Bonnie Samuelson, Mikaela Ruef, Lili Thompson
Bonnie Samuelson, Mikaela Ruef and Lili Thompson play good D on Lucas (Photo Courtesy of Kelley L Cox )
Stanford’s Lili Thompson got the assignment to guard Penn State’s great scorer, Maggie Lucus. She averages about 21 points a game. Lili held her to 6 points in the fist half. And for the game? Six points. That’s right they shut her down in the second half. Lucas was scoreless. Tied her career low, too. She was 3-for-14 from the floor, including 0-for-5 on 3-pointers. Her last points were nine and a half minutes left in the first. Wowsa! 

Penn State set screens, and even double screens, to try to free up their outside shooter Lucas, but nobody prepares for a game like Tara Vanderveer. Stanford knew the screens were coming and either got over them or switched personal on her so she never got an open look.

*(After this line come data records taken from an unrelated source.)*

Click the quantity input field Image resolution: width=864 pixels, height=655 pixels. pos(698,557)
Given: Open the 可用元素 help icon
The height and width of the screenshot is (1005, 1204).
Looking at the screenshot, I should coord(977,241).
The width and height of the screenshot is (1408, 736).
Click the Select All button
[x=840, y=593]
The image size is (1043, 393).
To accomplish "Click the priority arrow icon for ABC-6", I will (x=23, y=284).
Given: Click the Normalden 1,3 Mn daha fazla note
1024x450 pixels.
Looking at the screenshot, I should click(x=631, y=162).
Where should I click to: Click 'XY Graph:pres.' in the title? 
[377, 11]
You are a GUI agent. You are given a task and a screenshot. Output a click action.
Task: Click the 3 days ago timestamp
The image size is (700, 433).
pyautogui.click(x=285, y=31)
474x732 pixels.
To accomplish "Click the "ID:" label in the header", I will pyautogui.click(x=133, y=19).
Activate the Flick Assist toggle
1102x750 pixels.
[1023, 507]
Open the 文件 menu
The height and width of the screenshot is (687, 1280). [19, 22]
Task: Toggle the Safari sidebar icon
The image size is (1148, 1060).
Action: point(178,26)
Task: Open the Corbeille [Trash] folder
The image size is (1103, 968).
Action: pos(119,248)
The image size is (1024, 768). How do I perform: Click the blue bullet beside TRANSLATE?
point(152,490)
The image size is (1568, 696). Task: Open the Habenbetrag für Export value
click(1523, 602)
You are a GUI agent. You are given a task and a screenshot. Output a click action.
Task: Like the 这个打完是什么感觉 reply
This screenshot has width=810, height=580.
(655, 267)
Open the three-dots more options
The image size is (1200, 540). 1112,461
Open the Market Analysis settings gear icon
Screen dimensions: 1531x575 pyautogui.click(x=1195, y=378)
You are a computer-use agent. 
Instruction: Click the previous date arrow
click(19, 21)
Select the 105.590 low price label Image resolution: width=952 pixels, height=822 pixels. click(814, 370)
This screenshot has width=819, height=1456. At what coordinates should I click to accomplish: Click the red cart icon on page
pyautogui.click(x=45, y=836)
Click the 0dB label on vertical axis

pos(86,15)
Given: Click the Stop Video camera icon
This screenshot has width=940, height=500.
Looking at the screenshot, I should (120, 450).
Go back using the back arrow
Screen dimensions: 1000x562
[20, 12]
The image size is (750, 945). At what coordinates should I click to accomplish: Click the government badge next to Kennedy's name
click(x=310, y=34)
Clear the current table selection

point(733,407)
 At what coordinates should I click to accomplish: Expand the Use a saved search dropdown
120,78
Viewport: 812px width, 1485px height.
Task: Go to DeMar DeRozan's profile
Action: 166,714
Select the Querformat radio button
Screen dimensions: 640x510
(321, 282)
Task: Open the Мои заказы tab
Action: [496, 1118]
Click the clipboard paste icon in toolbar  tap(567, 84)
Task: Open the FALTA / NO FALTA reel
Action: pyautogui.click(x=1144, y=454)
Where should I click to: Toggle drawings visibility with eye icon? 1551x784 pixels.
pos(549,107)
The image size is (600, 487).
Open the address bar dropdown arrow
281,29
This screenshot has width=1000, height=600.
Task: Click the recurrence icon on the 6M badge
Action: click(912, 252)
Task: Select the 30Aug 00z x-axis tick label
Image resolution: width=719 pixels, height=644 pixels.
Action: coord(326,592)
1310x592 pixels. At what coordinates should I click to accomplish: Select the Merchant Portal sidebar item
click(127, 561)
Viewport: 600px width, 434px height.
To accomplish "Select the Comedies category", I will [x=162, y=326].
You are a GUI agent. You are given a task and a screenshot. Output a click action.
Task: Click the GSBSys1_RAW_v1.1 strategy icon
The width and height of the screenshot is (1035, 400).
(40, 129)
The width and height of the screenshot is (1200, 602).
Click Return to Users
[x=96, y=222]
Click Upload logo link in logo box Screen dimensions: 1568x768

Shout out to Mikeala Ruef. Ruefie helped on a lot of those switches on Lucas and played intense defense. She also contributed 11 points, 13 rebounds, five assists and two steals. She was one of two Stanford players that got a double-double. The other was that beast Chiney Ogwumike. She had 29 points and 15 rebounds. That marked her 25th double-double of the season, and 83 for her career. Double Wowsa! Amber Orrrrange was second in scoring for Stanford with 18 points.  Lili Thompson and Mikaela Ruef both finished the game with 11 points. That’s four, count-em, four in double figures. Stanford will need that kind of effort from everyone from now on.

Shout out to former Stanford alums Nneka Ogwumike, Jayne Appel, Kayla Pedersen, Lindy Larocque and Sarah Boothe in the house. Noticed Toni Kokenis was sitting in the stands with them. Wonder if it was a NCAA rule she couldn’t be on the bench?

Come back to Maples Tuesday night at 6PM Stanford time when they take on North Carolina (Oh yeah, number one seed South Carolina didn’t even make it to the elite eight, go figure).